-- EXERCISE INSTRUCTIONS --
From the records below, work out how many lines contain "Select". Reply with that number alone.

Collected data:

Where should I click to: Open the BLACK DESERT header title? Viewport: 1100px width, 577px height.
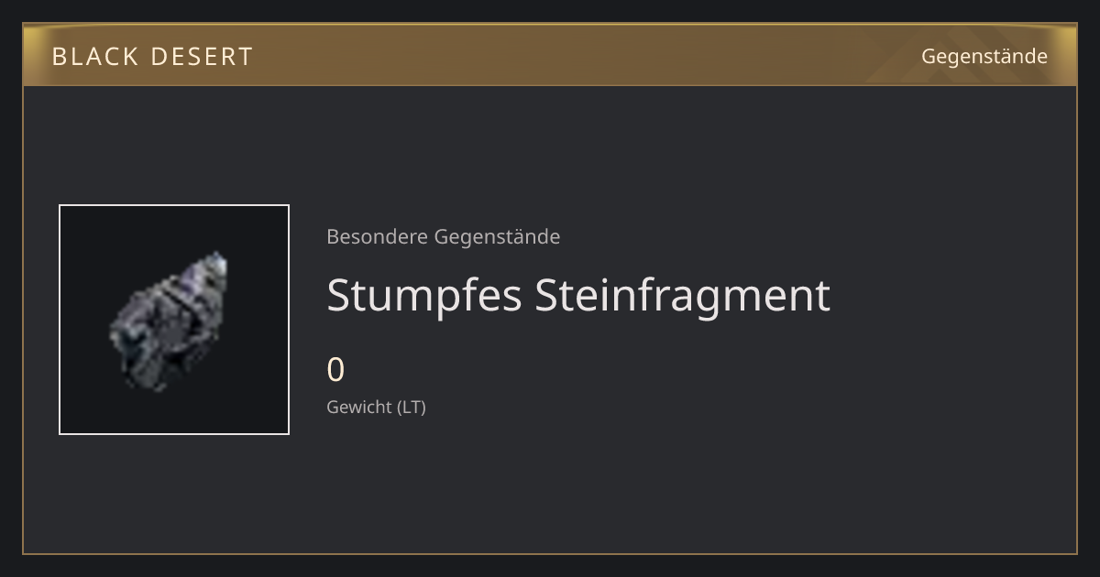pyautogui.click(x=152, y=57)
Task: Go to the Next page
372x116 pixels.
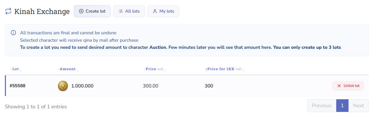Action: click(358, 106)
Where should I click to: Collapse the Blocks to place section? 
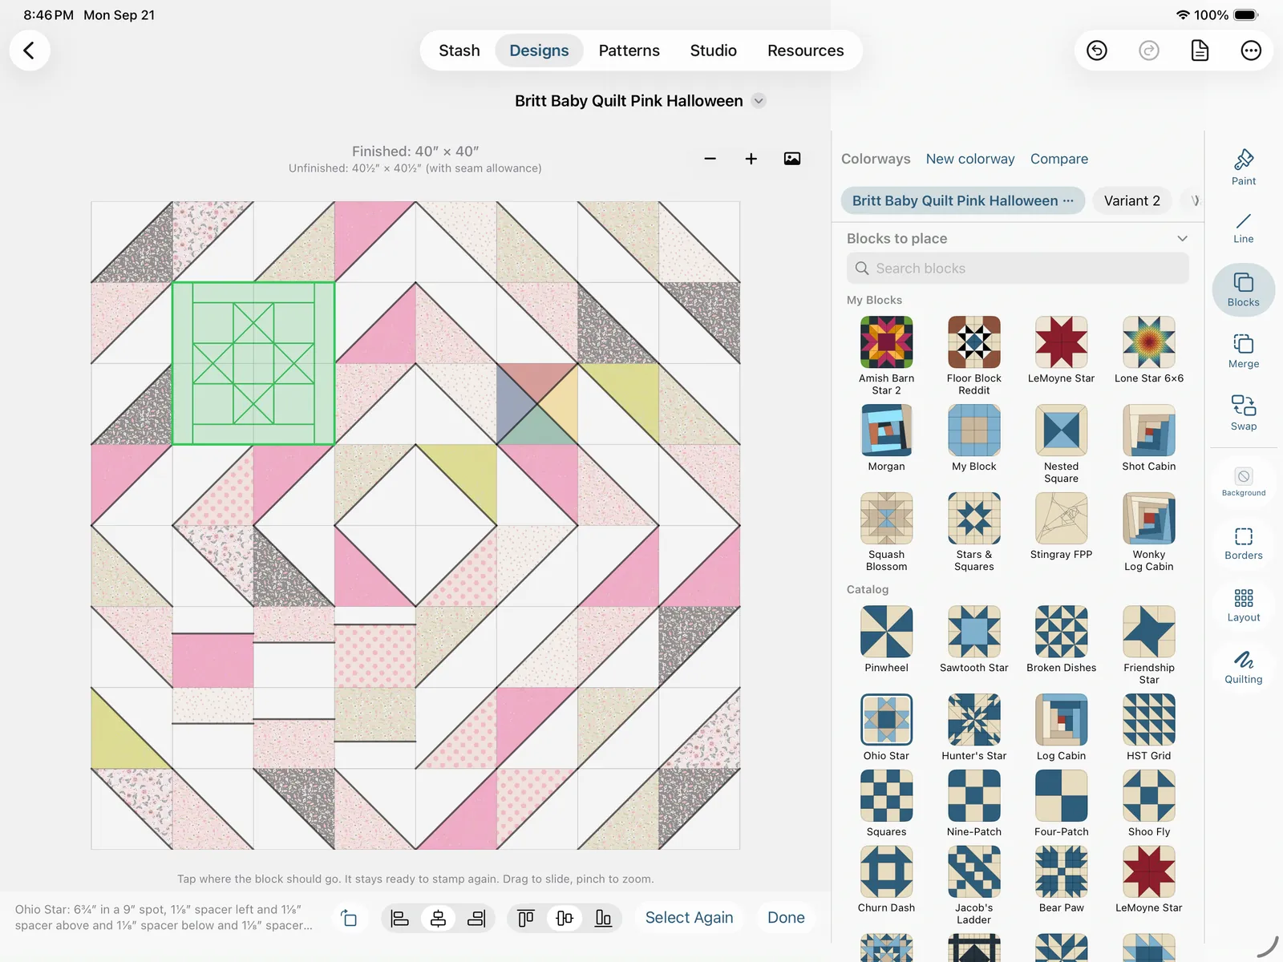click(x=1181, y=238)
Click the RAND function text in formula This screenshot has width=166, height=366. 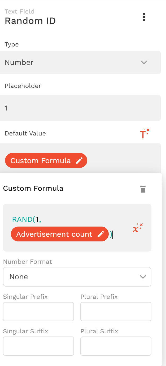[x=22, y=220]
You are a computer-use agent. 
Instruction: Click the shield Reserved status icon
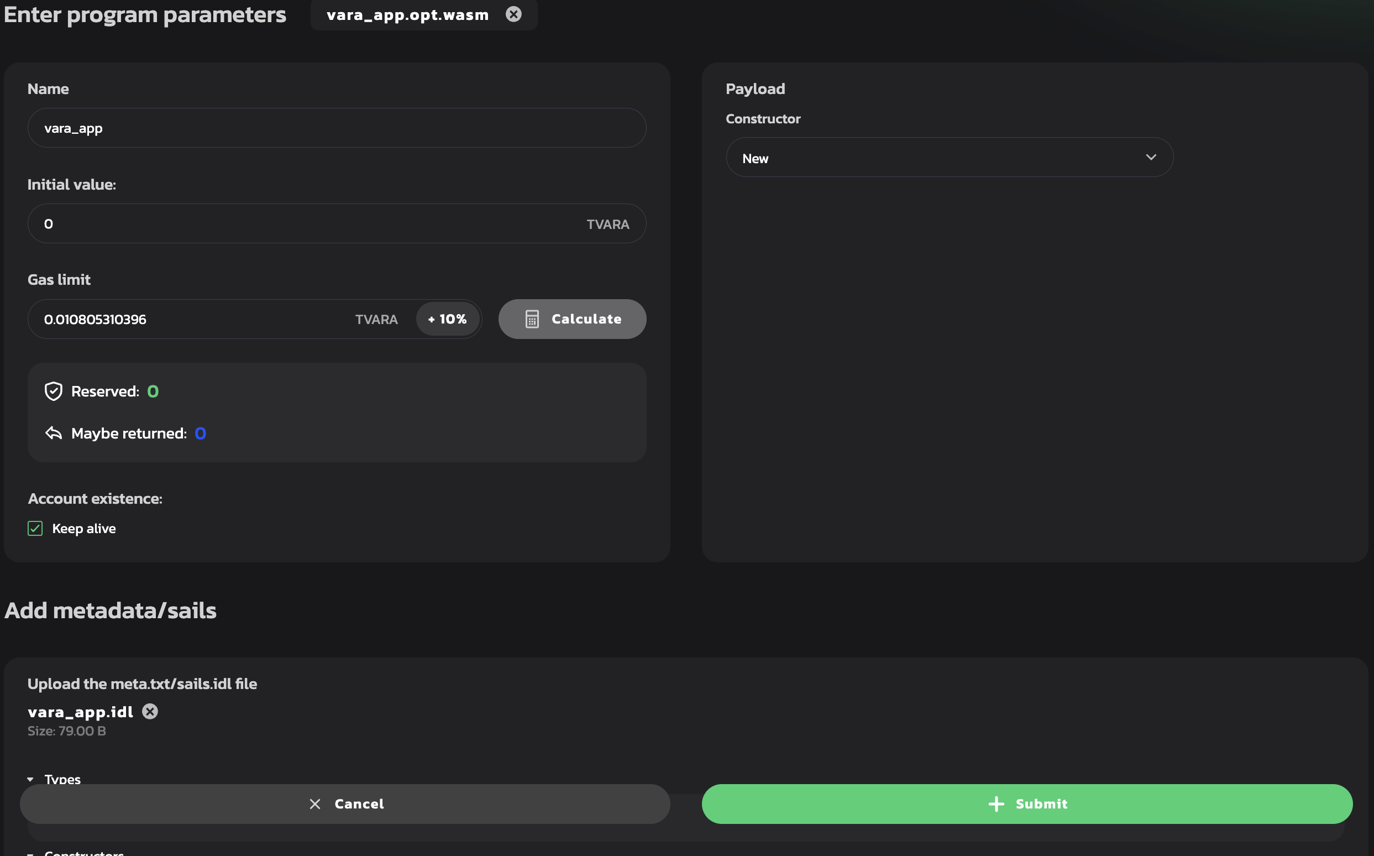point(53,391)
--
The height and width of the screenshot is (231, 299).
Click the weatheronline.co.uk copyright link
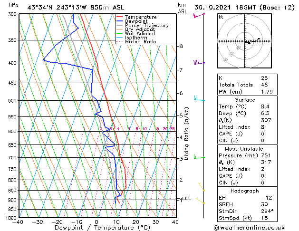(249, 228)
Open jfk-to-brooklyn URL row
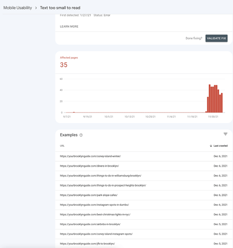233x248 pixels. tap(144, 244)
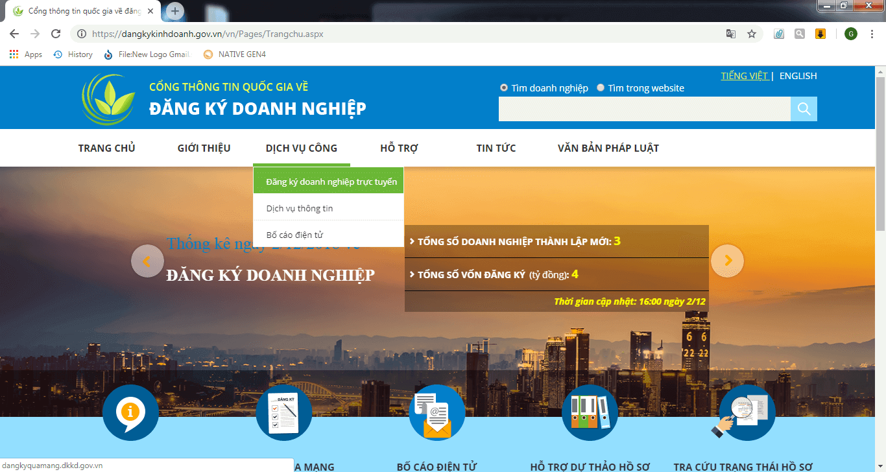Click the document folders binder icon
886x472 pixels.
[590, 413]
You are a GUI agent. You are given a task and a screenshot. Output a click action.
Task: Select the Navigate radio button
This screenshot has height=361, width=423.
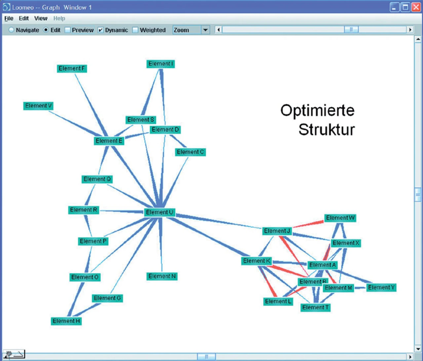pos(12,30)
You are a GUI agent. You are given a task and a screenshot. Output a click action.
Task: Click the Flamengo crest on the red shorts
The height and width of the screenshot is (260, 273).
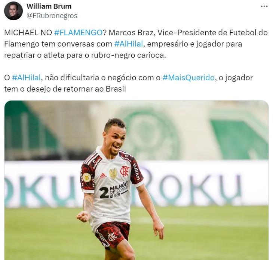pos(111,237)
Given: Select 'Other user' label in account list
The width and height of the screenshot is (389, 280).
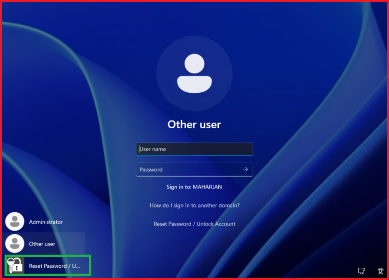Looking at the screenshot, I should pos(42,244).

-- EXERCISE RESULT --
2